ストレスによる心理状況の変化は心臓の動きや血圧に影響します。一日の間でも、血圧は心理状態を反映し変化します。粘膜の免疫機能もストレスの影響を受けます。のど、気管、胃腸などの粘膜には免疫機能と呼ばれる働きがあり、のどや胃腸を感染から守っています。粘膜の免疫機能を担うのは分泌型免疫グロブリンA(sIgA)というタンパク質で、ストレスを受けるとsIgAの分泌が低下します。

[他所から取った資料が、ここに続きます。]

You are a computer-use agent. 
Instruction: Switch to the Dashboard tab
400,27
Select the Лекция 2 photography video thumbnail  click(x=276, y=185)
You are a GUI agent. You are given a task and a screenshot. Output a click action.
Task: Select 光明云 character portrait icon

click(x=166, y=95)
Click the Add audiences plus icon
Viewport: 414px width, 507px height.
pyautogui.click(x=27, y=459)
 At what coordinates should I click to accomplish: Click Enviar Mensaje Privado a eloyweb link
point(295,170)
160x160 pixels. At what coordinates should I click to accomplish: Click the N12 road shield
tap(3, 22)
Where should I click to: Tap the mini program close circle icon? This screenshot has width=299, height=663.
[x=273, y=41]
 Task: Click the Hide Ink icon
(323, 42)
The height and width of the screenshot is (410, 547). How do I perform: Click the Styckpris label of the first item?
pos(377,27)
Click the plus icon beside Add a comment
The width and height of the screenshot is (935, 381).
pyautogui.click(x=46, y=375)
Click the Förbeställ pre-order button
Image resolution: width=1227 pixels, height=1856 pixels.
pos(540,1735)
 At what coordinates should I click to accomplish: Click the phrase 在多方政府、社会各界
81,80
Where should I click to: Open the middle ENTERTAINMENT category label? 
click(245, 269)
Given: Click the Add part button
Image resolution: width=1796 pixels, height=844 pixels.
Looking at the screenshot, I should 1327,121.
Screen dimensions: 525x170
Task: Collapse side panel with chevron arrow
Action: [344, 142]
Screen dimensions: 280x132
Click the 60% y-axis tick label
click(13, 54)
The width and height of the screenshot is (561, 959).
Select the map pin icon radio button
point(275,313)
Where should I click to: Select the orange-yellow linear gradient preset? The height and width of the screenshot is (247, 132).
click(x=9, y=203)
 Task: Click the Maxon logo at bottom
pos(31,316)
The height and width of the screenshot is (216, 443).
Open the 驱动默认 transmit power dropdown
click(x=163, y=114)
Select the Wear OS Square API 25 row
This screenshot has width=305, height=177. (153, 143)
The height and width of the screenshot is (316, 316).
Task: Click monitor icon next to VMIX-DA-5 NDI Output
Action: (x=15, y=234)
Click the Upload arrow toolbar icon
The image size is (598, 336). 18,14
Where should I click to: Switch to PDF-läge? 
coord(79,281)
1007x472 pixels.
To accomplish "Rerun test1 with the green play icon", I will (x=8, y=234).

森林環境のストレス軽減効果を調査した結果は次の図の通りです。森林の中で休むと、心拍数の低下、脈拍の安定化、不安感や緊張感の低下、免疫機能の強化などが認められ、ストレス耐性の強化に役立つことが分かりました。
3.高原環境の影響
県環境科学研究所では、300mの低地の運動と1400mの高原の運動の比較研究を行いました。高原では、運動による尿中の過酸化脂質は減少し、運動によるDNAへの損傷が少なくなること、つまり、高原の運動は低地の運動に比して、より健康的であることが分かりました。
4.メラトニンとアンチエイジング
平成21年7月、環境科学研究所は「バイオリズムと健康」をテーマに国際シンポジウム2009を開催しました。その席で発表された東京医科歯科大学の服部淳彦先生の研究報告について、ごく簡単に紹介します
メラトニンは、人のバイオリズムを観察するための重要な物質です。メラトニンは夜間に松果体より血中に分泌されるといわれてきましたが、脳、網膜、水晶体、消化管などからも産出され、食用植物なども存在することが報告されています。ヒトでは、血中のメラトニンのほとんどが松果体から分泌され、その濃度は昼間で低く、夜間では高い、というパターンがあります。加齢とともに夜間の分泌量が減少します。また、光が当たると減少します。メラトニンはホルモンとしての作用以外に、老化や生活習慣病に関連する活性酸素を消去する能力があり、神経細胞を守る効果が報告されています。認知障害、骨粗しょう症などに対する予防効果も期待されています。
メラトニンは食用植物にも含まれており、メラトニンを含む野菜を摂取した群と摂取しない群を調査すると、尿中のメラトニン代謝産物は有意に増加しました。アンチエイジングに対しての効果ある物質として期待されます。